Santiago Pando Soldati juega al polo, es sobrino del empresario Santiago Soldati y primo de la estrella de La Dolfina, Adolfo Cambiaso. Nació en el cruce de dos apellidos que en Argentina significan dinero, campo y relaciones. Esas relaciones sirven para muchas cosas, incluso para negocios non santos, y esta semana se conoció un caso judicial que lo tiene en la mira del fiscal de San Isidro, Fernando Domínguez. Para el fiscal, Pando operó en las sombras como intermediario entre una empresa y funcionarios de Arsat para ganar una licitación.
El caso cobró notoriedad porque, tras una serie de allanamientos, la Justicia encontró en la casa del ex presidente de Arsat, Facundo Leal, más de 2 millones de dólares, cocaína, otras drogas típicas de fiestas electrónicas y equipos de espionaje.
Todo arrancó el 4 de enero de 2024, cuando empleados de Arsat descubrieron que en quince contenedores almacenados en un depósito de San Fernando faltaban piezas de cobre y componentes internos de equipos de fibra óptica usados para llevar internet de alta velocidad a todo el país. El depósito lo operaba la empresa ALS. Las cámaras de seguridad no funcionaban y el cerco eléctrico perimetral llevaba tiempo cortado. Lo que parecía un robo de un empleado infiel terminó siendo otra cosa. A medida que el caso fue avanzando, se amplió la investigación porque aparecieron indicios de corrupción en la contratación de la empresa de logística que custodiaba el predio. En este punto comienza a delinearse el rol de Pando.

(Entradas guardadas)

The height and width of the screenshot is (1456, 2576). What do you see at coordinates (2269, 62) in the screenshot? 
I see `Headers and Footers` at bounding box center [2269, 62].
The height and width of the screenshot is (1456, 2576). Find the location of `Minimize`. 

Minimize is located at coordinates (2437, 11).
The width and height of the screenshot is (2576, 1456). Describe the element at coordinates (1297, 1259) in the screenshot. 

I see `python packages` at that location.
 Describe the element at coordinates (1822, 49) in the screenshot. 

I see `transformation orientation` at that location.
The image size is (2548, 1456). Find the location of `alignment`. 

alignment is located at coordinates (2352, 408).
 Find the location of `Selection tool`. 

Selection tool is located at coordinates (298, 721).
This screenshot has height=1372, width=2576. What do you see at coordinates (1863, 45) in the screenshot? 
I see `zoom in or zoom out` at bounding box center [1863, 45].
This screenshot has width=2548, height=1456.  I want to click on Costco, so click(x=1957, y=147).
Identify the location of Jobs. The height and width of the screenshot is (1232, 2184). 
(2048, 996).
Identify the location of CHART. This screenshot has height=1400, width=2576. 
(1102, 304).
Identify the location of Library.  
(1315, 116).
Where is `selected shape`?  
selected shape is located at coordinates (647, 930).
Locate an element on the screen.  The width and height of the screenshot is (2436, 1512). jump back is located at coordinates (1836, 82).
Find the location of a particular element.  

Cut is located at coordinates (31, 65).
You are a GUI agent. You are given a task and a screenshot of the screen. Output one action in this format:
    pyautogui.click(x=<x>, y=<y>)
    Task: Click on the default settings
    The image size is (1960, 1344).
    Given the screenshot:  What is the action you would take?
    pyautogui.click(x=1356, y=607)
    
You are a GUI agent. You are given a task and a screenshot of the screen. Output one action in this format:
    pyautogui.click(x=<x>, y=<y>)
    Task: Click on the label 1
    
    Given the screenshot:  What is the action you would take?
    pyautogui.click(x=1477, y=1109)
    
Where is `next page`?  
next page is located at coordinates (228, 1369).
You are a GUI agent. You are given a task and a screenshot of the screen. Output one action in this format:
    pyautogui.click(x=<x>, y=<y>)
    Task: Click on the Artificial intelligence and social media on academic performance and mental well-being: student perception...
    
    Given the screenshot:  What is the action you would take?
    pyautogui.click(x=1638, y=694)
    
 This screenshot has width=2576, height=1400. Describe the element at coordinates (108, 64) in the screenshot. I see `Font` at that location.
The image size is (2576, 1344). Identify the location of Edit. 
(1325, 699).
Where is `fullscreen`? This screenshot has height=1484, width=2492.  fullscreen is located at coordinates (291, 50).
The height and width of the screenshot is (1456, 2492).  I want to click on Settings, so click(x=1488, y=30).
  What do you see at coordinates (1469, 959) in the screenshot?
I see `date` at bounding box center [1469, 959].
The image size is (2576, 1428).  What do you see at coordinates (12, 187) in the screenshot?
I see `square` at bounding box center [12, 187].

■ CONJUNTO DE EJERCICIOS
• a. Según el texto sobre el caso Arsat, ¿qué empresa operaba el depósito de San Fernando?
• b. Traduzca al inglés esta oración del texto sobre el caso Arsat: «Las cámaras de seguridad no funcionaban y el cerco eléctrico perimetral llevaba tiempo cortado».

■ LISTA DE RESPUESTAS
• a. La empresa ALS.

• b. The security cameras were not working, and the perimeter electric fence had been cut off for some time.